(Records drawn from a dataset)

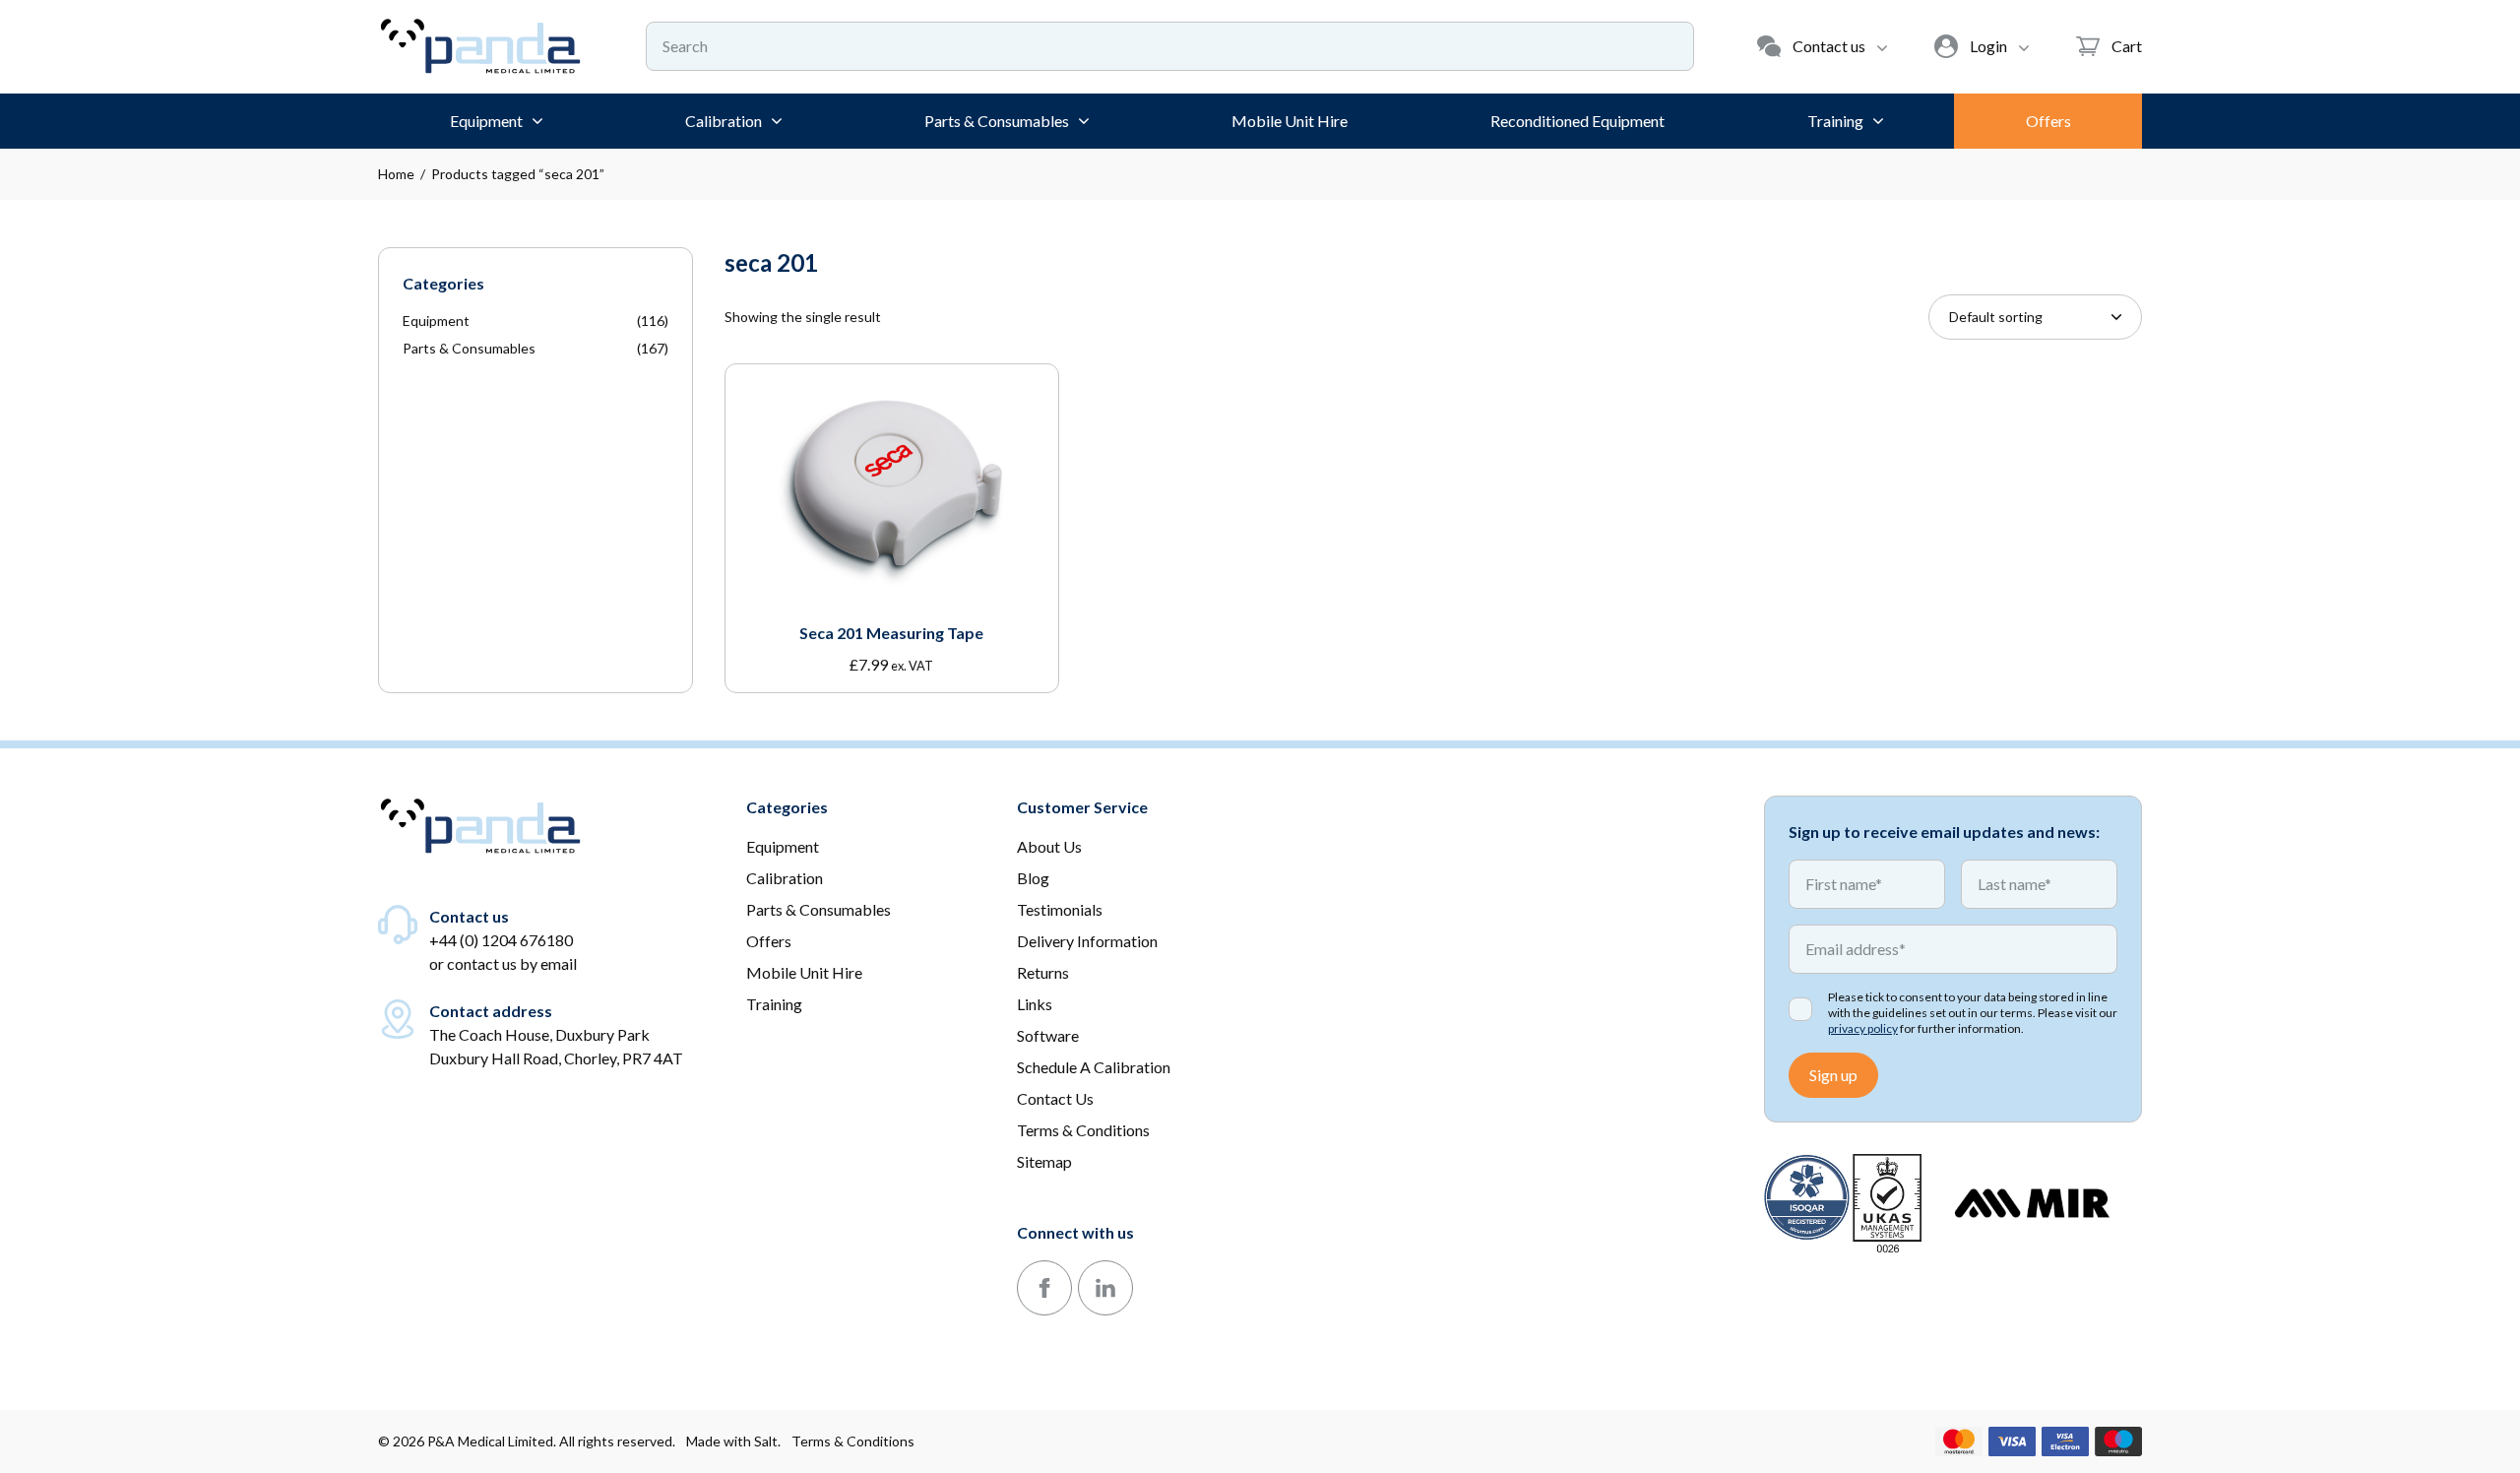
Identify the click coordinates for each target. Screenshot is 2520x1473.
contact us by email (512, 963)
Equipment (436, 320)
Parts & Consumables (469, 348)
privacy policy (1863, 1028)
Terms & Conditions (852, 1441)
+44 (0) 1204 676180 (501, 939)
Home (396, 173)
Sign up (1833, 1074)
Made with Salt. (733, 1441)
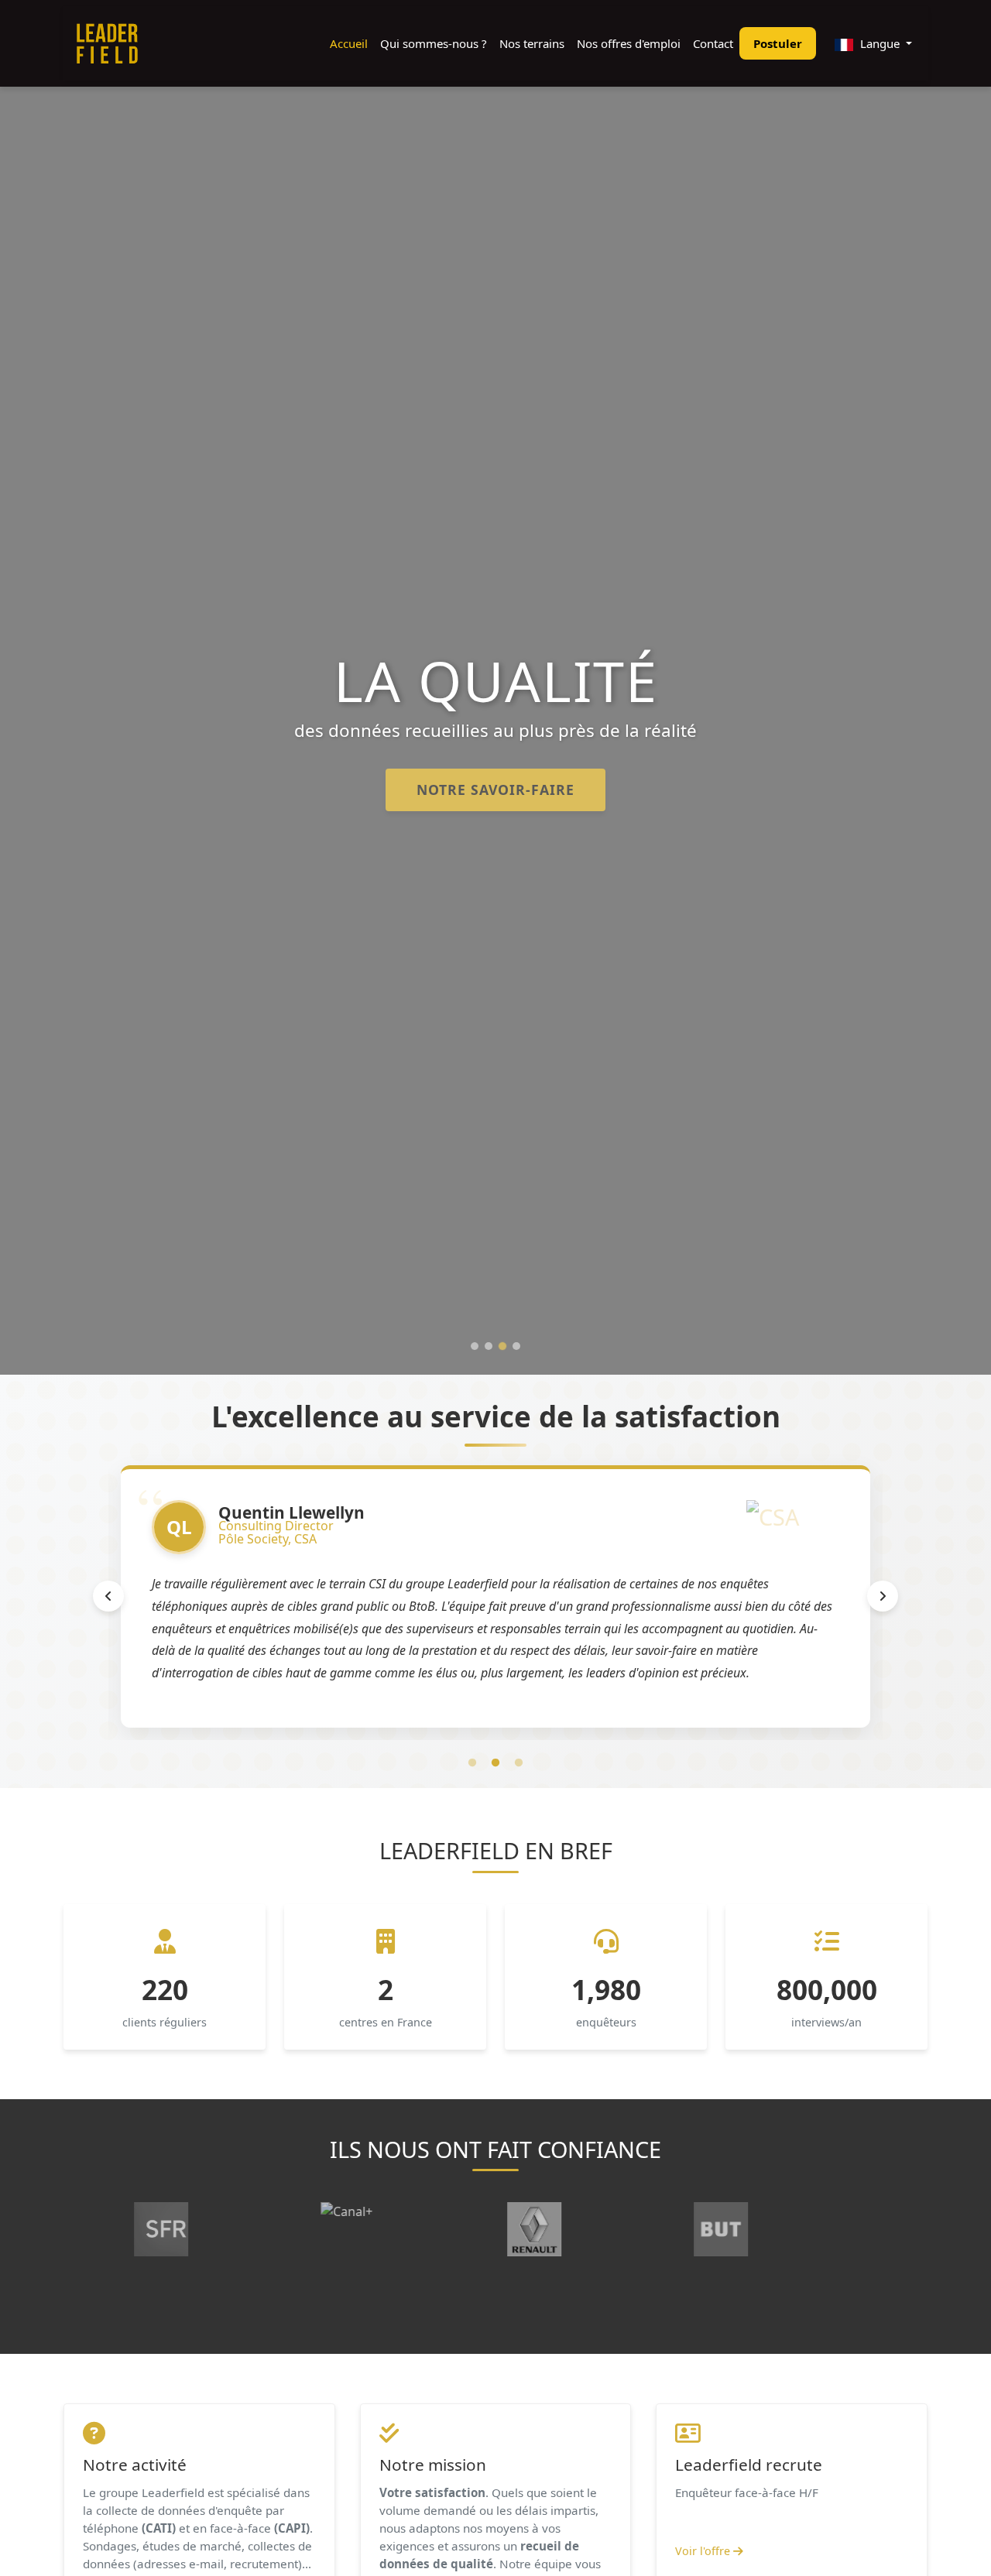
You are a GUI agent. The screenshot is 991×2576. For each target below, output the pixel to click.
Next (882, 1596)
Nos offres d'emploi (629, 43)
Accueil (349, 43)
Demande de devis (496, 789)
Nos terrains (531, 43)
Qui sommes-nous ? (433, 43)
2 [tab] (495, 1763)
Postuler (777, 43)
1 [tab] (472, 1763)
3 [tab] (518, 1763)
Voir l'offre (704, 2550)
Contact (713, 43)
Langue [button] (880, 43)
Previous (108, 1596)
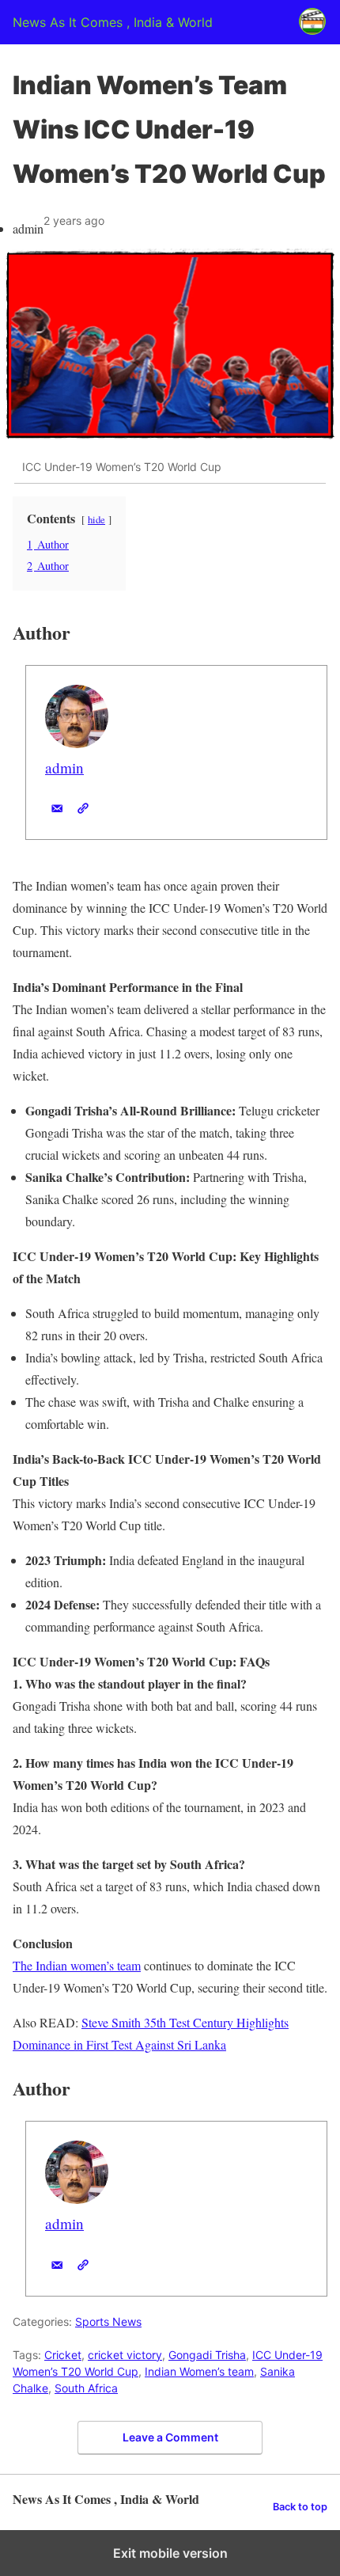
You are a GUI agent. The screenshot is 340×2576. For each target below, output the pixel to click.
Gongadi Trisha (207, 2354)
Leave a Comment (170, 2437)
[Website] (83, 808)
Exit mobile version (170, 2553)
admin (64, 767)
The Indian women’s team (77, 1965)
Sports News (108, 2321)
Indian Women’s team (199, 2371)
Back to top (300, 2507)
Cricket (62, 2354)
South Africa (86, 2388)
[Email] (57, 808)
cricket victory (125, 2354)
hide (96, 519)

▸ Exercise requirements: Task for the records above: copy every line in which the word "pixel" occurs.

▸ Your solution:
You are a GUI agent. The screenshot is 991×2576. For each target below, output the pixel to click.
You are a GUI agent. The screenshot is 340×2576. For each target below, output the pixel to click.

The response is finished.